安倍が狙う戦争参加の突破口

(1) 安倍が狙う戦争参加の突破口
(2) 米海兵隊の最後のあがき
※敬称略 ◆は参照報道、①〜はその要点


……(1) 安倍が狙う戦争参加の突破口………

米日は同盟国、米韓も同盟国。ならば日韓も同盟国と言いたかったが韓国の日本軍嫌悪が根強い。それなら8千キロ南方の豪州と米豪日三国同盟を既成事実にしよう。米海兵隊基地が沖縄から移転して豪州北部に基地を構えたから好都合だ・・・

安倍首相は「この法案がないと幸せな生活が壊れますよ」と優しく脅す方法で反論しにくい。それは首相が考える幸せを押しつけている。だが、幸せの主体は「日本国民」ではない。安保法制を通したいがために幸せを多用し、押しつけている。どれほどの人の心に響くだろうか。(朝日)

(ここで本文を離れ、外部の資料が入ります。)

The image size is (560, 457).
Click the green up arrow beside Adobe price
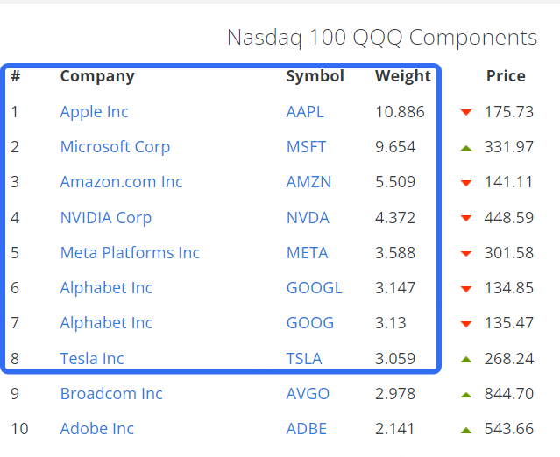click(466, 429)
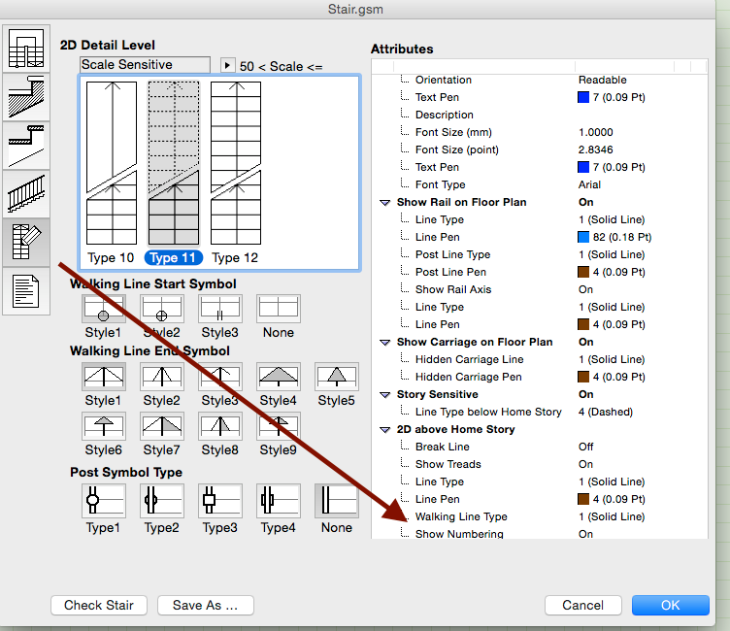Open the stair structure section tab

click(x=26, y=97)
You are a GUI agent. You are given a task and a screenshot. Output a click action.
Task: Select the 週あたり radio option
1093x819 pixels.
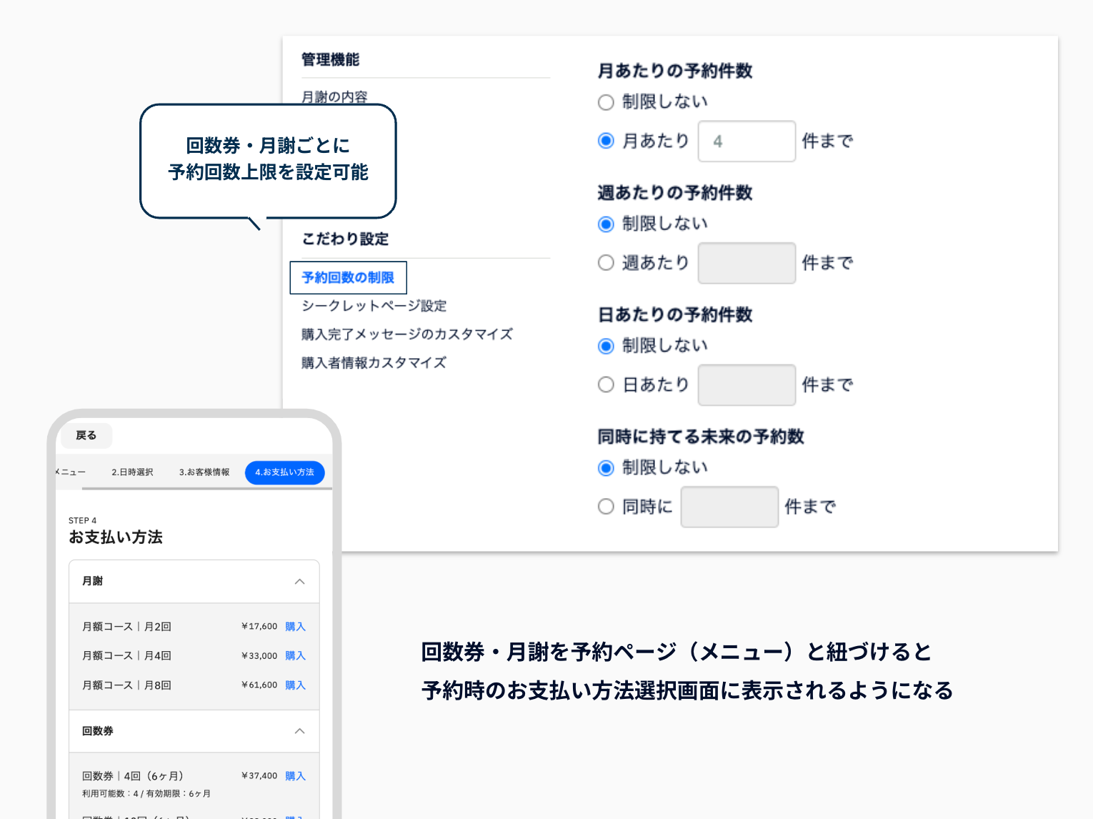[x=606, y=263]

「豪州にとっても中国は資源の輸出相手として経済的に重要である一方、東シナ海南シナ海から太平洋に進出しようとする中国への安全保障上の懸念は共有する」(朝日)

豪州人の今ある幸せが中国の台頭で脅かされている(らしい)。自衛隊が8千キロ南方で米軍と共に豪州人の幸せ危機を解消してあげる。それが日本人の幸せだそうだ。幸せの主体は「日本国民」ではないのである。

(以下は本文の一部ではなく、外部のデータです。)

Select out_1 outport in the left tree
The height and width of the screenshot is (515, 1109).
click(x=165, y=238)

そして、日米豪合同の敵前上陸演習が豪州人を幸せにすることもないだろう。豪州は軍事予算の重圧によって工業近代化が遅れ、石炭・鉄鉱石・ウラン等の資源を中国に輸出して生きながらえているからだ。南中国海が危険で自由航行できないというのなら、豪州は真っ先に中国に安全確保を依頼するだろう。

中国に向かう豪州の石炭や鉄鉱石運搬船は中国船籍である。中国軍は臨検などするはずがない。万一豪州が自前の運搬船を建造し、それに中国向けの石炭や鉄鉱石を積み、南中国海で自衛隊と米海軍に護衛させたら、中国は即座に豪州からの輸入を停止し、豪州経済は干上がる。

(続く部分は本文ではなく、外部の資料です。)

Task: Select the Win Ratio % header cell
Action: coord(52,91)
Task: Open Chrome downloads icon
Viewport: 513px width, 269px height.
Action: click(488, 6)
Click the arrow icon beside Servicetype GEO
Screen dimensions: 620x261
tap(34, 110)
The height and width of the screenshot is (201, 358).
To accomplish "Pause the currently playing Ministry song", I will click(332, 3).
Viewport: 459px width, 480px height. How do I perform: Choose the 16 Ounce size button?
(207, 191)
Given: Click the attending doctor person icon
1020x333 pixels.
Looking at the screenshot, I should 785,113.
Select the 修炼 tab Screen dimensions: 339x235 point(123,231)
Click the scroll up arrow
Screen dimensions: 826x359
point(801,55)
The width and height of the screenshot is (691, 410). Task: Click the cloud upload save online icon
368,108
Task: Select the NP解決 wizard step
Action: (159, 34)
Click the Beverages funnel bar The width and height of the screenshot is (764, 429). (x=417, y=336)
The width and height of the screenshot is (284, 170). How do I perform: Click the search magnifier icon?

こんな基本的経済バランスすら、最近の朝日国際記者はご存じないか、「極右」を自認する今の朝日社長(もと政治部長)から、報道を統制されているかのどちらかか、両方だろう。

(参考)豪州の仮想敵国はインドネシア。小さな軍事衝突を繰り返してきた。東チモール独立運動も豪州とインドネシアの確執の結果。インドネシアはロシア製兵器を安価に購入しており、性能も優れている。豪州はだから最新潜水艦が欲しい。そして、中国は豪州とインドネシアの仲介に努力している。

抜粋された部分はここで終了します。